È per questo che in cima alle pagine degli artisti sui servizi di streaming viene normalmente proposta una selezione di canzoni che contiene principalmente i classici, intervallati da qualche sporadica nuova canzone. Nelle playlist, le successioni automatiche di canzoni tendono a inserire sempre più vecchi classici nelle playlist generiche, includendo grandi hit del passato anche in quelle apparentemente più moderne. Il Wall Street Journal fa l’esempio della playlist “Summer Road Trip”, pensata per accompagnare i viaggi estivi in auto, in cui ci sono alcune canzoni recenti di grandissimo successo come “Old Town Road” di Lil Nas X e “Piece of your Heart”, peraltro di un trio di dj italiani, i Meduza, insieme a classiconi dei Cure e dei Doobie Brothers.

Non è facile capire le cause della richiesta di vecchie canzoni, né quanto sia alimentata dal fatto che sono gli stessi servizi di streaming a metterle in risalto sulle proprie piattaforme. In parte c’entra l’attenzione contemporanea ai documentari e ai film biografici, che per esempio hanno fatto impennare gli ascolti dei Queen e di Elton John, protagonisti di due recenti biopic. Il sistema di scelta di Spotify funziona poi sulla base dei suggerimenti automatici, che tendono a consigliare artisti simili: ascoltando Elton John, perciò, si finisce facilmente su Billy Joel, Paul McCartney o su James Taylor. Tutta gente che ha fatto grande musica, che continua a riscuotere un grande successo sui servizi di streaming.

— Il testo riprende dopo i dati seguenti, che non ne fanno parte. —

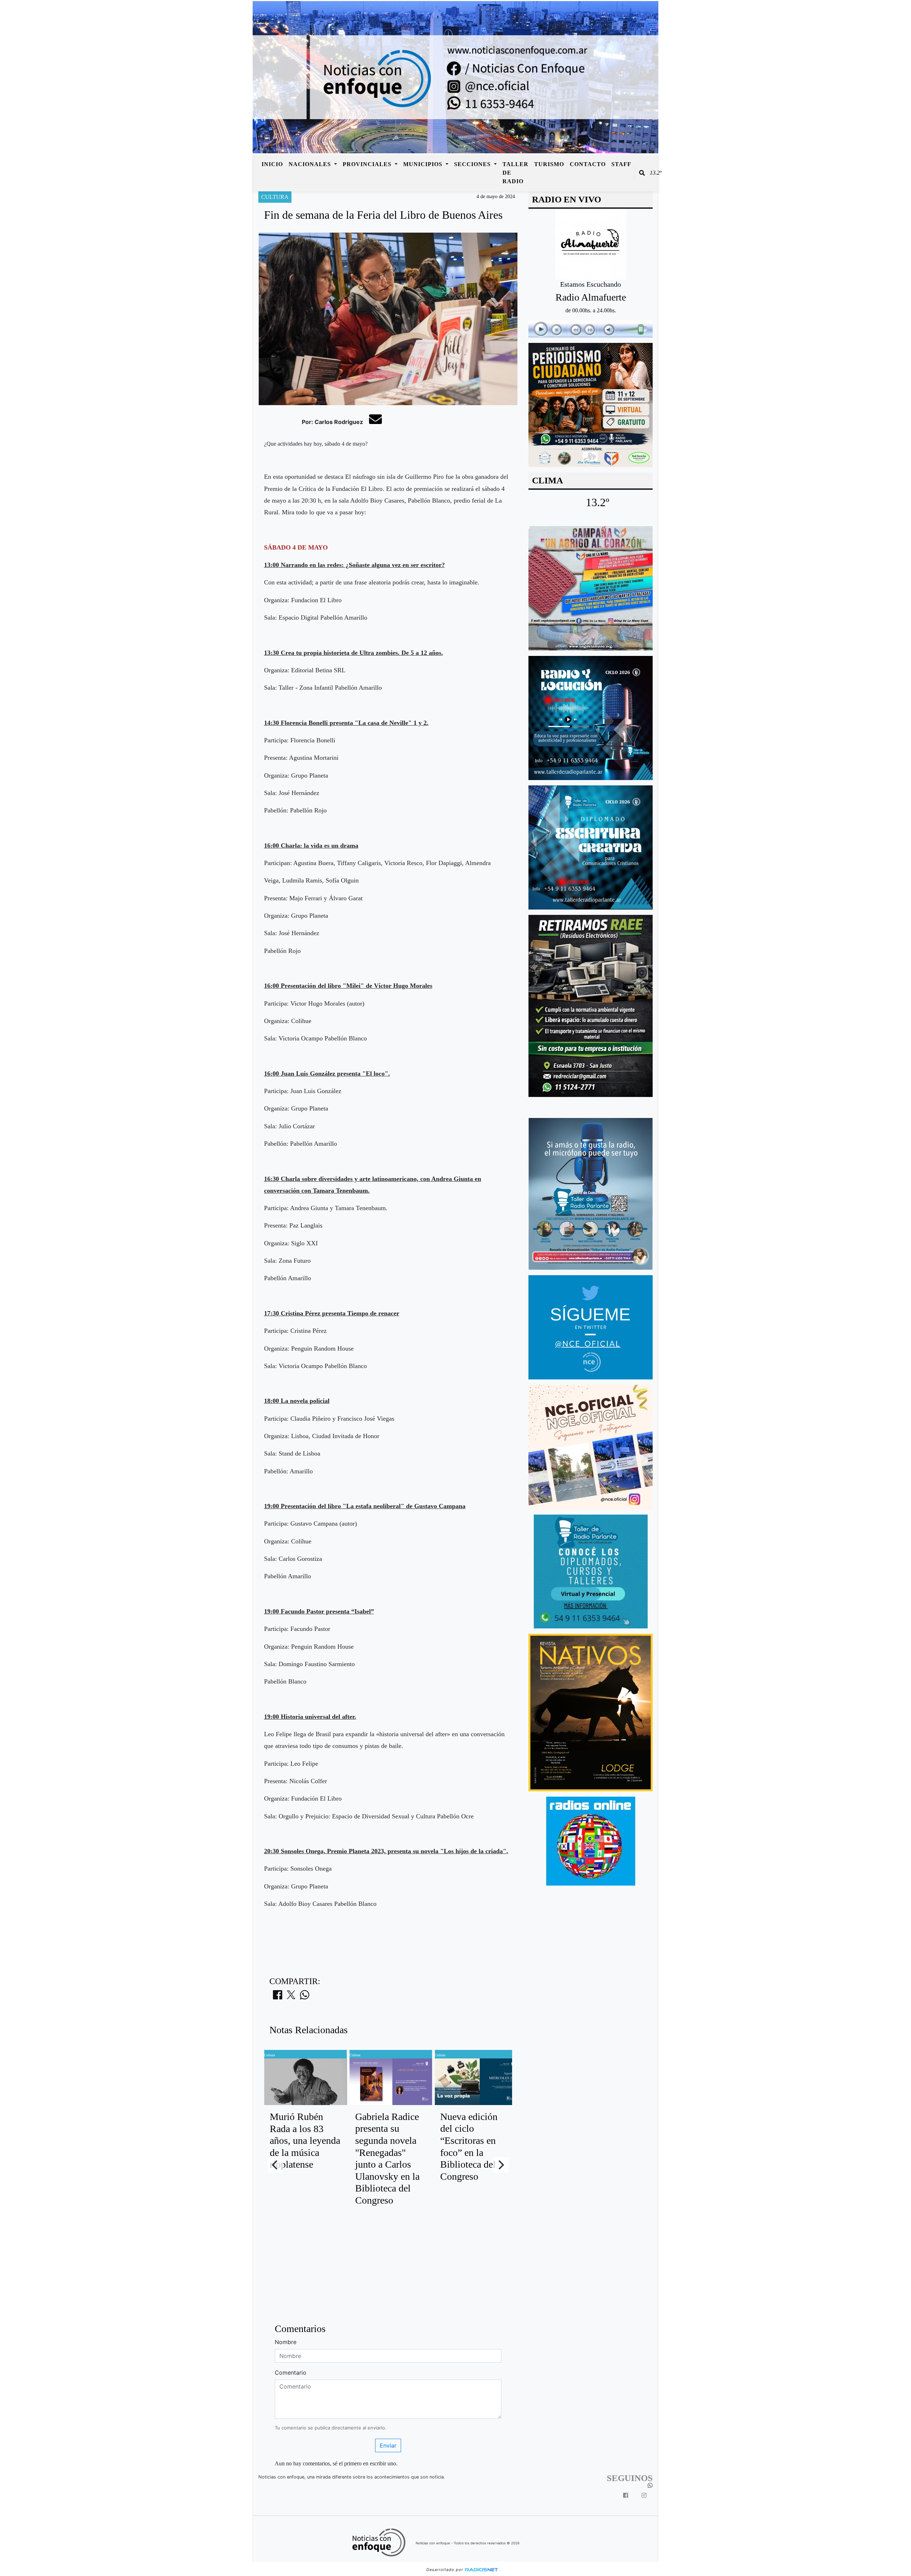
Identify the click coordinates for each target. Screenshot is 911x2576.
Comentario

Un’altra ragione, poi, è più semplicemente il fatto che anche tra gli adulti le piattaforme di streaming stanno diventando sempre più popolari, grazie alla loro ormai capillare diffusione e grazie per esempio alle forme di abbonamento familiari. Dei 232 milioni di utenti di Spotify, i più anziani sono la fascia della prossima vera espansione, ha spiegato il capo del catalogo Johan Lagerlöf. «Questa fascia più anziana deve sentirsi a casa quando entra in Spotify, perché se non si sentono così la prima volta non torneranno una seconda».

Oltre che selezionando determinati artisti da proporre, questo obiettivo viene raggiunto anche offrendo dischi digitali che comprendano elementi ormai quasi spariti, come i testi, le informazioni e le foto sugli artisti, simili a quelle un tempo contenute nei dischi fisici.

Per fare un esempio di come i servizi di streaming stiano cavalcando questo fenomeno, il Wall Street Journal cita il caso della promozione del 50esimo anniversario dei Led Zeppelin quest’estate, accompagnato su Spotify dalla possibilità di creare playlist personalizzate intitolate con il proprio nome scritto nel famoso font del logo della band. Le playlist furono compilate anche da artisti famosi, come il chitarrista Jack White: come ha spiegato il capo del catalogo della casa discografica Warner Bros, le canzoni scelte da questi artisti diventarono le più ascoltate del gruppo. Queste strategie raggiungono solitamente due scopi: riproporre quei classici a chi li ascoltava da giovane, e farli conoscere ai più giovani che li ignoravano.